--- start ---
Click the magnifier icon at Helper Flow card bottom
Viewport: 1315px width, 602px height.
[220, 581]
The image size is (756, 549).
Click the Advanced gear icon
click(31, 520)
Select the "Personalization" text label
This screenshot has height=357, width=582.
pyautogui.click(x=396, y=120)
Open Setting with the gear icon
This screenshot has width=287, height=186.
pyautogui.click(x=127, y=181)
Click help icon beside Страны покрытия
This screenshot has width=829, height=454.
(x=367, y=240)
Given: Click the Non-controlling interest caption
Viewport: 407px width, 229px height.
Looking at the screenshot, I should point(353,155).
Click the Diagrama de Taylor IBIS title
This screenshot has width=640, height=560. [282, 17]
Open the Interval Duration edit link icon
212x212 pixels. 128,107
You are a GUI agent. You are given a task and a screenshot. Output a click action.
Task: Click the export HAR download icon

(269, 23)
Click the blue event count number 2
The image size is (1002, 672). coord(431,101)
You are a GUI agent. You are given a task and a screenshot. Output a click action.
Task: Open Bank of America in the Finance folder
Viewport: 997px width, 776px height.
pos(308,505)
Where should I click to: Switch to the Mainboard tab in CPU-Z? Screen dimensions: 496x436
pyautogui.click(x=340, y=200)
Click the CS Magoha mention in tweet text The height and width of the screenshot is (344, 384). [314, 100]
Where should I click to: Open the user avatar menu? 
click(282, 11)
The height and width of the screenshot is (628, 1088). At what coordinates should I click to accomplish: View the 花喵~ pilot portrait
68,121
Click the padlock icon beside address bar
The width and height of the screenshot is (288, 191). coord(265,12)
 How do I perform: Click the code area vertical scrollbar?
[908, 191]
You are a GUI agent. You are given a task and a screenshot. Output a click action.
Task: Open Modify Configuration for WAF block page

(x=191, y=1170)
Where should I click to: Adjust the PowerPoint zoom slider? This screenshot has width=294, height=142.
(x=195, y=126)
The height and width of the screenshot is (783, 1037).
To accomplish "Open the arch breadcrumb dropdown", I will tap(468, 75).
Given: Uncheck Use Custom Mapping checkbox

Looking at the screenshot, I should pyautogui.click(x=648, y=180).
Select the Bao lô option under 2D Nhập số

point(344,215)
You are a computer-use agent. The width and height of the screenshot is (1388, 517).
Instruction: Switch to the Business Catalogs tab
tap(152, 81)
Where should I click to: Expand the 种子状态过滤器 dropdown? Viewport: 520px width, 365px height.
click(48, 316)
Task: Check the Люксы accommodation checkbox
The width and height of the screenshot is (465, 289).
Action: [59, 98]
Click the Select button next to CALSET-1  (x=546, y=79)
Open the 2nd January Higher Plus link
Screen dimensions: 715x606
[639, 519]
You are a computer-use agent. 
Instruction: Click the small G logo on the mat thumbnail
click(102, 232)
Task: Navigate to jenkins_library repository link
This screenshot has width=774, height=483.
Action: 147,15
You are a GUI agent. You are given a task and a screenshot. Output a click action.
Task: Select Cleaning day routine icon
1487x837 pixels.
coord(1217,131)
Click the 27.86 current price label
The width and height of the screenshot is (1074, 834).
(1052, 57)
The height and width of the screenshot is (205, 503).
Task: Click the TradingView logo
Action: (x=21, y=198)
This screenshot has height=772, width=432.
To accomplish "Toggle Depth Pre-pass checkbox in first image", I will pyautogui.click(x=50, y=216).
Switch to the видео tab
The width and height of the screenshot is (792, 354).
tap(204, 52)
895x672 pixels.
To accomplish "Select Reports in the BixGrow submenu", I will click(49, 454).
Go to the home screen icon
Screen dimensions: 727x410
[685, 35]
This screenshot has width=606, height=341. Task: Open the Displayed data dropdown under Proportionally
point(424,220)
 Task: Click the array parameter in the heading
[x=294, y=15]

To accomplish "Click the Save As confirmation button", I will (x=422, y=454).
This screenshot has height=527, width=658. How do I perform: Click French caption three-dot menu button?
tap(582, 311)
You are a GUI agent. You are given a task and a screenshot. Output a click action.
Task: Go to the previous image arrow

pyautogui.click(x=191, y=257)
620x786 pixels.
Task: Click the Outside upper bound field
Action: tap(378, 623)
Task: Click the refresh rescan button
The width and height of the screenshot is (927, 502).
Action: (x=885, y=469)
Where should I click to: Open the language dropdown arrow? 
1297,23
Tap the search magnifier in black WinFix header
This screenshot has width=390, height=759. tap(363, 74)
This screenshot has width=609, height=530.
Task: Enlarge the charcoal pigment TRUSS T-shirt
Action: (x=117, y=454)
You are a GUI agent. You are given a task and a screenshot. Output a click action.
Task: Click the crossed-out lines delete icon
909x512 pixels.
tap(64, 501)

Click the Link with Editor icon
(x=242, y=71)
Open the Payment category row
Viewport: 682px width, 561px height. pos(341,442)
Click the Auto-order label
--- end ---
▶ **Work to be completed**
From the rows above, copy every line that contains the string "image", treating case as significant.

▶ **Result of the exercise**
The image size is (756, 549).
The image size is (1002, 672). coord(431,101)
To accomplish "Toggle Depth Pre-pass checkbox in first image", I will pyautogui.click(x=50, y=216).
Task: Go to the previous image arrow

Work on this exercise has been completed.